We face an entire culture that can only be transformed by prayer and fasting.

The disciples needed prayer and fasting just to cast out one demon. We need it to face an entire wicked culture. Change will come only through power that arrives from on high. And that calls for a people who are not only filled with the Spirit, abide in the Spirit, and walk in the Spirit, but who wait faithfully on the Spirit to be clothed in power by him.

I wouldn’t preach this message of “waiting for the power of God” if I didn’t know it to be true. My wife, Kelly, and I have experienced it firsthand. I’ve written before of our prodigal son, Elliot, who was addicted to heroin. No word of theology or apologetics was ever going to touch him.
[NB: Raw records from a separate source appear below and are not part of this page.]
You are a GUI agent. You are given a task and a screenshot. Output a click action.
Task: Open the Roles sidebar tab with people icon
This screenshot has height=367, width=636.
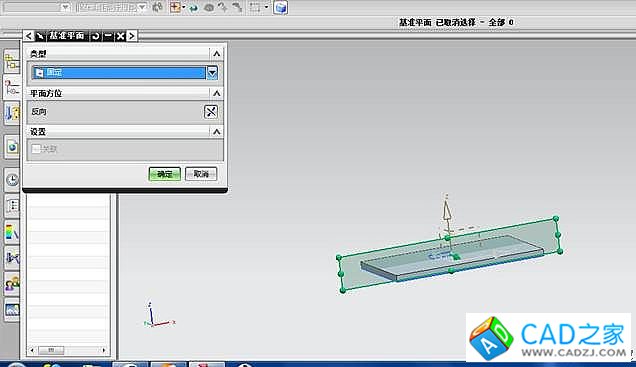(x=12, y=284)
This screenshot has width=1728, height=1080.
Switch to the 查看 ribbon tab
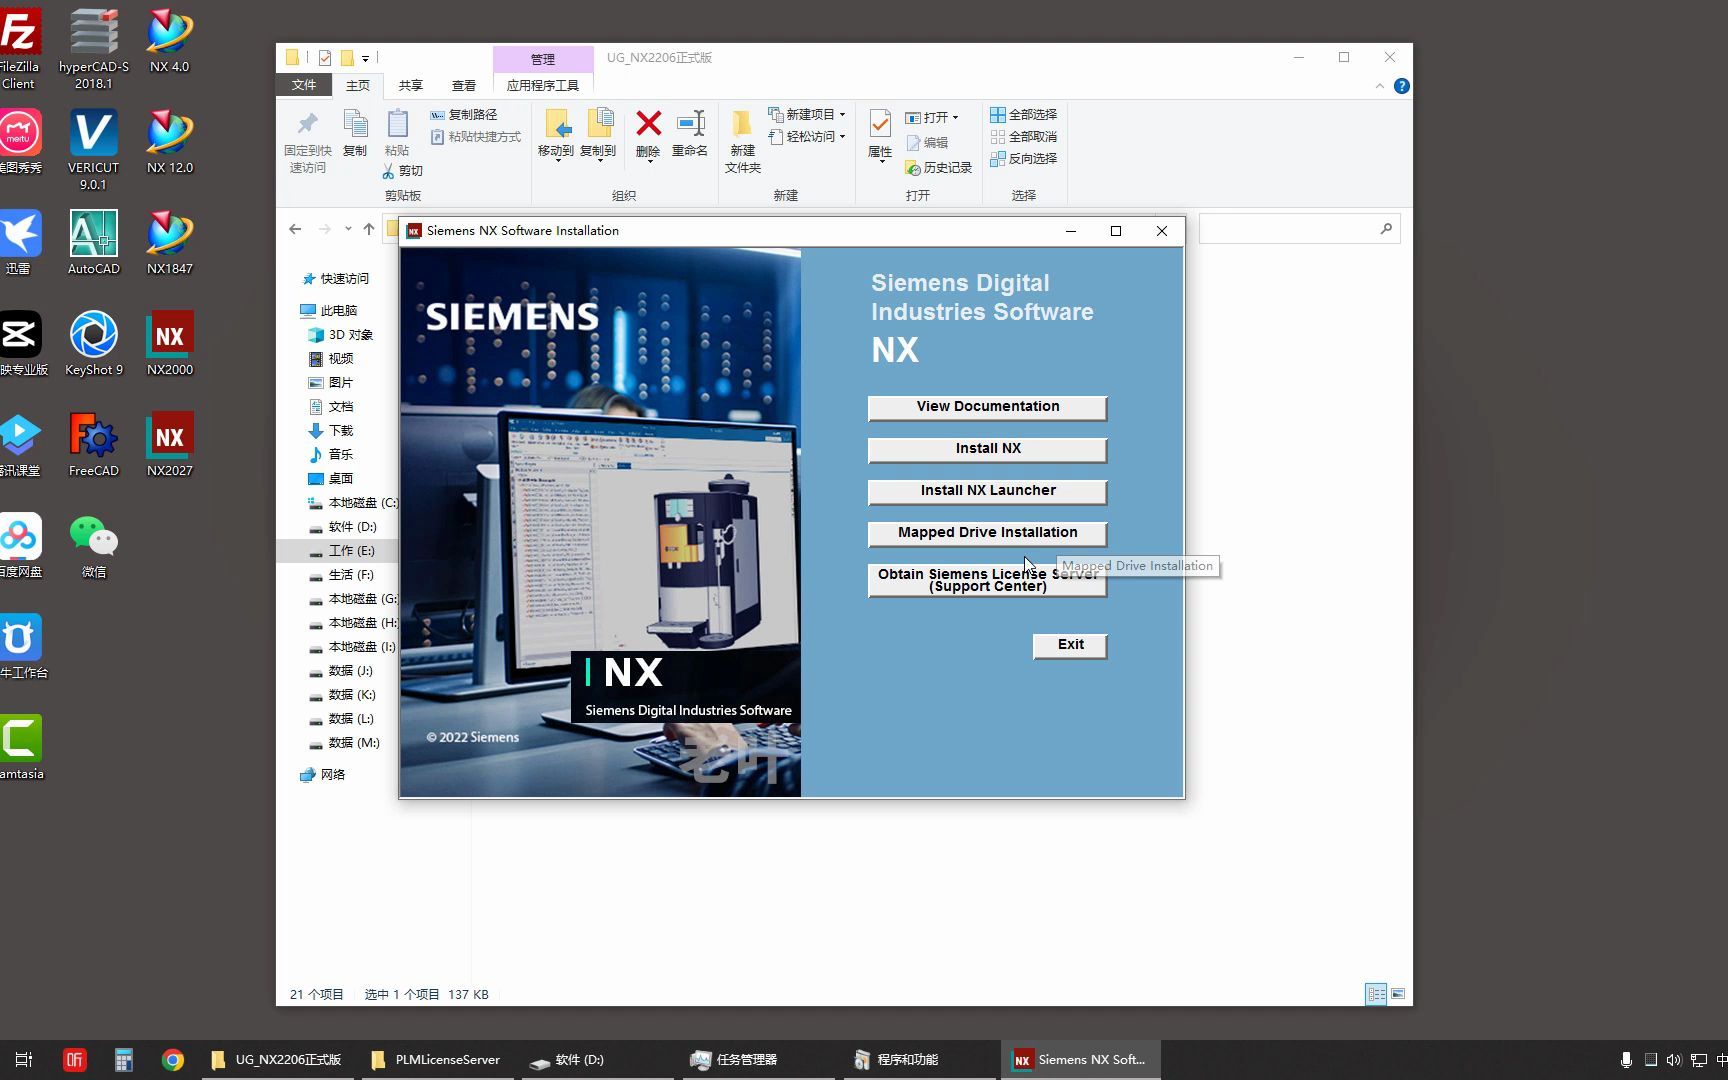[x=464, y=86]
At one point he was homeless, and Kelly and I cried ourselves to sleep every night over him. We thought of all we could to help our son, from rehab programs to people who might be able to get through to him. During that agonizing time, we prayed with mourning as if our tear ducts were faucets. It was one of the most difficult times of my life.

Then one night Kelly came to me saying she’d heard from the Lord. I immediately saw that she looked different—that she truly was clothed with something of God. She told me, “I had a dream. Elliot was lying on the ground unconscious. Jesus told me to pick him up, and I did. Elliot’s body hung limp in my arms, near death.

Then Jesus lifted him from me, and I was relieved. But he turned away from me so that I couldn’t see Elliot. It disturbed me, Gary. But I sensed strongly that the Lord was telling us, ‘You can’t do this yourself. You’ve got to stop interfering. You’re unable to see it, but I’m doing a work in Elliot that’s hidden from you.’”

A few weeks later the Holy Spirit took hold of our son and transformed him. He redeemed Elliot completely, changing him and filling him, so that today he is a powerful young witness for God.

Church, if we’re failing today, is it because we’re not waiting on God’s power? Is it because we’re “showing” ourselves rather than “hiding” ourselves? I exhort you toward your holy calling to wait on Jesus. He is faithful. And when his word comes to you through the Spirit, whispering, “Show yourself,” there is nothing in life to compare.

On that day, you’ll see heaven touching earth in ways you never imagined. You’ll speak with more conviction and boldness than ever. You’ll have courage and wisdom that lead to breakthroughs for yourself and others. You’ll be more brokenhearted—and motivated—over an anemic church. And you’ll know pleasure in your walk with Jesus more than ever before.

Pray with me: “Lord, I can’t live without you clothing me with power from on high. I’m going to hide myself in you, to wait till your word comes saying, ‘I send you.’ I’ll spend that time in faith, awaiting the day you release your glory in my marriage, my home, my church, my world. What a day it will be—and you’re faithful to make it happen. I trust you, Lord.” Amen!